In the United States, psychiatrists use the Diagnostic and Statistical Manual of Mental Disorders or the D.S.M. as the guidebook for diagnosing psychiatric disorders. Lawyers and judges use the manual to determine whether or not defendants are mentally competent to stand trial, and health insurance companies and the government use it to determine what type of coverage to offer customers and citizens. The manual has not been revised in 16 years.

Proposed Revisions

This year, however, the American Psychiatric Association has decided to change the definition of addiction. The revisions will take up to two years, as psychiatrists and other specialists will have the opportunity to comment on the proposed changes. The revisions will address Asperger's syndrome and autism spectrum disorders, identifying early stages of dementia and psychosis, binge eating, and addiction.


The revised definition of addiction is causing the most controversy. That definition for addiction, reports the New York Times, will be expanded both in scope of things that people can be addicted to and the symptoms addicts show. In the current manual, addiction is designated as “substance abuse" and “substance dependence." If the proposed changes hold, addiction will simply be labeled “substance use disorder."

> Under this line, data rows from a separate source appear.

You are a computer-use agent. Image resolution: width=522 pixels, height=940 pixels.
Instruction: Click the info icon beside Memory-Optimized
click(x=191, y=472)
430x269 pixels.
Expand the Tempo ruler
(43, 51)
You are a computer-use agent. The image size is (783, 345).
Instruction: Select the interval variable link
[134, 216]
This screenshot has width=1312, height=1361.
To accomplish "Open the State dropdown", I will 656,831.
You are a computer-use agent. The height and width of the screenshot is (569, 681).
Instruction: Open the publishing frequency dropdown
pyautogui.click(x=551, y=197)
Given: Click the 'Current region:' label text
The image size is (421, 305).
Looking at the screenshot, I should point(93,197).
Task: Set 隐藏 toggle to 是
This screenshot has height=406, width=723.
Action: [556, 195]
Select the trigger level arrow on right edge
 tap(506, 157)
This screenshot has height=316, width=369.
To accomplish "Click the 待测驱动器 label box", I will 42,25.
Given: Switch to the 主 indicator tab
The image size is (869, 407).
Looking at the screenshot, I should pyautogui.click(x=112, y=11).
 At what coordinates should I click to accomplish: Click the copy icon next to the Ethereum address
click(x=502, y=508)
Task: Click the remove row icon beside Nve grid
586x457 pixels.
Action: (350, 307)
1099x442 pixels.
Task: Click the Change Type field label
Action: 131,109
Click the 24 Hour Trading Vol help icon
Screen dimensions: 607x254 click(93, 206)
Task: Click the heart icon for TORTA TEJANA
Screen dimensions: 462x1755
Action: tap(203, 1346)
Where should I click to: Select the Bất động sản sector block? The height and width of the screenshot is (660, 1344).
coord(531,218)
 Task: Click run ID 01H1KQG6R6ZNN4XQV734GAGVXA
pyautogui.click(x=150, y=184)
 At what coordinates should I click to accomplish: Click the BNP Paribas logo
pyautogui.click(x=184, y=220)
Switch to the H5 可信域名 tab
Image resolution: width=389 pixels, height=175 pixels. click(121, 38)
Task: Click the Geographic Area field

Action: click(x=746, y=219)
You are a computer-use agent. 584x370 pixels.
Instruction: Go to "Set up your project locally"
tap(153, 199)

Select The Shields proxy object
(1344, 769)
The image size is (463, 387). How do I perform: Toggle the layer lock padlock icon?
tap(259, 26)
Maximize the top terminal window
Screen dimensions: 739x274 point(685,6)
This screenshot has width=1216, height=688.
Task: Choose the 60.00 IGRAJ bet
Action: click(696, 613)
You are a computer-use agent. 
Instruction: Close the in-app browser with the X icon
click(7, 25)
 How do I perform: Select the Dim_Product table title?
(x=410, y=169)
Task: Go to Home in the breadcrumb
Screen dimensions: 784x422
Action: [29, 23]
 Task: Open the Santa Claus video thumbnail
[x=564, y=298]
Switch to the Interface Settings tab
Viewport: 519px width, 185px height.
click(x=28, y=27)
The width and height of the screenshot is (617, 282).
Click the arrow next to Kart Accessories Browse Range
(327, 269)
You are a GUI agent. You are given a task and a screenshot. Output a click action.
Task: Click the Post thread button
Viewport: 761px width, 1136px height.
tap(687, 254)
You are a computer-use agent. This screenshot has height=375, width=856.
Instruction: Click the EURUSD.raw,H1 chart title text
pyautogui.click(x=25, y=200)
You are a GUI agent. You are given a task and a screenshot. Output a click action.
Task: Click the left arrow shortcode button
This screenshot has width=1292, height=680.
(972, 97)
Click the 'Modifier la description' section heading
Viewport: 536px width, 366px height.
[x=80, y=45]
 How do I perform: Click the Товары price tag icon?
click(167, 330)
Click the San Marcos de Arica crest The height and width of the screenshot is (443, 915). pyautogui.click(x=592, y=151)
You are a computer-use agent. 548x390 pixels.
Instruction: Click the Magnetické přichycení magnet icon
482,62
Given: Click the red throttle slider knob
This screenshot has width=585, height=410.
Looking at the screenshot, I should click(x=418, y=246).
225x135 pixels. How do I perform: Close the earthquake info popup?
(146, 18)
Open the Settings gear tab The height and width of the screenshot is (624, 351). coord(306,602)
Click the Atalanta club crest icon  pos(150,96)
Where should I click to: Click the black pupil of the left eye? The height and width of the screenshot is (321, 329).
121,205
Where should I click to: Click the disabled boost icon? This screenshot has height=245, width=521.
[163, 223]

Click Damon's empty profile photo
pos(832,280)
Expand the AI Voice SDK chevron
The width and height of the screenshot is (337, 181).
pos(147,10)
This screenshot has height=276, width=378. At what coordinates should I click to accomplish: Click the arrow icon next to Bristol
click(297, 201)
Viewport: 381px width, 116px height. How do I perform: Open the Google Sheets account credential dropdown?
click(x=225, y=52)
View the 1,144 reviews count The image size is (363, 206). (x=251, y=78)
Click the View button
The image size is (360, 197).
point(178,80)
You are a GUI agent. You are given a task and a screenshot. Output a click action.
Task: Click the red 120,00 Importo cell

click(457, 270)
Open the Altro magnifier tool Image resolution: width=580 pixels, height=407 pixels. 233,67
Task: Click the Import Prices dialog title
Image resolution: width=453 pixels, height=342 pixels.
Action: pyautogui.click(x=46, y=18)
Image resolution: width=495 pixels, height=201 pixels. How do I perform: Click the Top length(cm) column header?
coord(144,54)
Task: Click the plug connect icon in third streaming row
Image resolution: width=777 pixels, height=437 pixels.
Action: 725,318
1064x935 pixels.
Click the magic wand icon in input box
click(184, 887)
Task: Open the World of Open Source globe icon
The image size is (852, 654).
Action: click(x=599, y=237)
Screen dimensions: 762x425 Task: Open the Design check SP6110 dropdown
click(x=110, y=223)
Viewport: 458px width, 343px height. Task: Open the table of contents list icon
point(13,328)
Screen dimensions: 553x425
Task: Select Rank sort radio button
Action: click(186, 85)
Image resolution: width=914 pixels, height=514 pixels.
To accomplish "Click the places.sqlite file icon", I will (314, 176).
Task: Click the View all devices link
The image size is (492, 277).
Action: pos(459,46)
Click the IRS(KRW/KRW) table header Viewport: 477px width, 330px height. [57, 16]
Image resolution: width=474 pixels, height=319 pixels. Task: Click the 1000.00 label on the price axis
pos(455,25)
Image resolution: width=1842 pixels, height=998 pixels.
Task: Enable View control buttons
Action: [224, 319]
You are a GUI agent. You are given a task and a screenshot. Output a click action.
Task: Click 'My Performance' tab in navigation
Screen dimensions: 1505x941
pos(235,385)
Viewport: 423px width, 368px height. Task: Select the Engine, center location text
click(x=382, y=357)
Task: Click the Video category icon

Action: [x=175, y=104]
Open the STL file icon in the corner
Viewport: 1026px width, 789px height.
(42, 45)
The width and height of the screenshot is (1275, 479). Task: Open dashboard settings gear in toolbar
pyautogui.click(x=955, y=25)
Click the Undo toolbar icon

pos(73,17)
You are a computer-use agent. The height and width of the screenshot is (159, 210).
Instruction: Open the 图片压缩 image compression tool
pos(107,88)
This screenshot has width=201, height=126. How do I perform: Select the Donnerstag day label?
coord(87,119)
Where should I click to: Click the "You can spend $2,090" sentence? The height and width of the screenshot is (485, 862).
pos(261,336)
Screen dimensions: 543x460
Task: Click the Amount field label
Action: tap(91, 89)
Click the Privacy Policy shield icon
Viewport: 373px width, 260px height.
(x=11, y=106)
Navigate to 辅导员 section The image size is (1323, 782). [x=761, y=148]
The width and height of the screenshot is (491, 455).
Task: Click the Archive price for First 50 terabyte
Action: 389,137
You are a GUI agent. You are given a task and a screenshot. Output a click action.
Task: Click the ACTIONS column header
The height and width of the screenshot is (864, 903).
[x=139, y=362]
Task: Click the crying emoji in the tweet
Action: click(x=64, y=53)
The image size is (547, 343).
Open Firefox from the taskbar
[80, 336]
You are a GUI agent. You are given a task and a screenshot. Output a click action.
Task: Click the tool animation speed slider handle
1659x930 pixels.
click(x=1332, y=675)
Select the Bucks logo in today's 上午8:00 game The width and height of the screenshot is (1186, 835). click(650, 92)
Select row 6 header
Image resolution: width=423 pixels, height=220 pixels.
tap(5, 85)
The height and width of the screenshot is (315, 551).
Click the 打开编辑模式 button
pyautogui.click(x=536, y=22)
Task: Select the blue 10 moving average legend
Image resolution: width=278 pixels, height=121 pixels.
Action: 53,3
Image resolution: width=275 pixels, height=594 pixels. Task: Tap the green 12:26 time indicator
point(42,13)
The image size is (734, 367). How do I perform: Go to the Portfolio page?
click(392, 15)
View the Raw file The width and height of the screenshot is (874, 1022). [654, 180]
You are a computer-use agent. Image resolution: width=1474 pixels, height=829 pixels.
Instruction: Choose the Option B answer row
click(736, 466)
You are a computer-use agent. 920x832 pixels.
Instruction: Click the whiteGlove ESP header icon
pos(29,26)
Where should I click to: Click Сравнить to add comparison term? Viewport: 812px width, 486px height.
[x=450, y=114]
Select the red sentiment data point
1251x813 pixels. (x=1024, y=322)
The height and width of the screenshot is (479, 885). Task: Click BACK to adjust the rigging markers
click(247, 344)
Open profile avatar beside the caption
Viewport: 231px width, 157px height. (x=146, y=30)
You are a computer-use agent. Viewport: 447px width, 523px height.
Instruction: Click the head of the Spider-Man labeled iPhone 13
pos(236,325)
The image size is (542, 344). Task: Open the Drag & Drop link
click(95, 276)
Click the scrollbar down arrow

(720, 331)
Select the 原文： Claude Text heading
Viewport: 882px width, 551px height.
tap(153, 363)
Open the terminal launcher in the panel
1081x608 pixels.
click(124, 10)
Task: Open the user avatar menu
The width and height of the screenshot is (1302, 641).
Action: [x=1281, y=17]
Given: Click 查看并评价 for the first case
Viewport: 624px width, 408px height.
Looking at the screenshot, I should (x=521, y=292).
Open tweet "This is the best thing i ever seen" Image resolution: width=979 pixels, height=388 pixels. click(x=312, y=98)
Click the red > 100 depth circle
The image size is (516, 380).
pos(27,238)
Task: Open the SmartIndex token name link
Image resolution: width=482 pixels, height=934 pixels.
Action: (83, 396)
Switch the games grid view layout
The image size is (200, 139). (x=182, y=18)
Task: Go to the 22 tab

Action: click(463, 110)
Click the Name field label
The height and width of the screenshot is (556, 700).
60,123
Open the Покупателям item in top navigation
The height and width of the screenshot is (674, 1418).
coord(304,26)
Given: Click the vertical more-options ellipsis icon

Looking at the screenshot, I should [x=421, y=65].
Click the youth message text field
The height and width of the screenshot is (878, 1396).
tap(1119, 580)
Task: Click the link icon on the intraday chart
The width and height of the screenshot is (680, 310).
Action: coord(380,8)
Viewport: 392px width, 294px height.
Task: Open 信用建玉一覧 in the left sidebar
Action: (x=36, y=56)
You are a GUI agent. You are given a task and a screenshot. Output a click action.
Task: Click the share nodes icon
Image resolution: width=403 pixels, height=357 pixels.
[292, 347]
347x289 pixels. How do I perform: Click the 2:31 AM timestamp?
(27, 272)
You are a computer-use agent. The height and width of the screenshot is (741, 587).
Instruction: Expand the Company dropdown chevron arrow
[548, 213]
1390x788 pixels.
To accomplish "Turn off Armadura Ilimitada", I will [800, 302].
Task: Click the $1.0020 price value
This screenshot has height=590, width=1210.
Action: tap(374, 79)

The authors are considering adding gambling to the list of recognized addictions as well as “behavioral addiction – not otherwise specified." Video game, Internet, shopping, and sex addictions may all be classified under the unspecified “behavioral addiction."

In addition to the new addictions, the manual would include more symptoms of addiction and require patients to exhibit fewer of the symptoms before being diagnosed with “substance use disorder."

Possible Effects Of The Proposed Revisions

Some psychiatrists are pleased with the proposed changes, arguing that people with addictions will now be properly diagnosed and treated.

Critics, however, point to a host of problems:

  • More people will be diagnosed as addicts.
  • The new definitions will create a “false epidemic" that identifies users of substances and activities as addicts while ignoring those who suffer stronger addictions.
  • Public funding in schools, prisons, community health centers, Medicare and Medicaid will be stretched to new patients who do not show all of the traditional addiction symptoms.
  • Research has not yet determined whether things such as sex addiction, Internet addiction, or gambling addiction exist.
  • Private health care costs will increase as more people seek insurance claims for treatment.

Supporters of the proposed changes counter the critics' arguments.

  • More addicts will receive treatment because their addictions will be verified by the manual.
  • Addiction will be identified as a spectrum disease.
  • Addicts can receive treatment earlier when consultations and counseling would be more effective than prescription medication.
  • Health care costs will be lower if addicts receive treatment earlier, decreasing the number of necessary organ transplants and lengthy rehabilitation center stays.

Whether the proposed changes are maintained or revised, the ability for doctors and psychiatrists to consider addiction in a different light—derived from various causes—is crucial for the practice of psychiatry.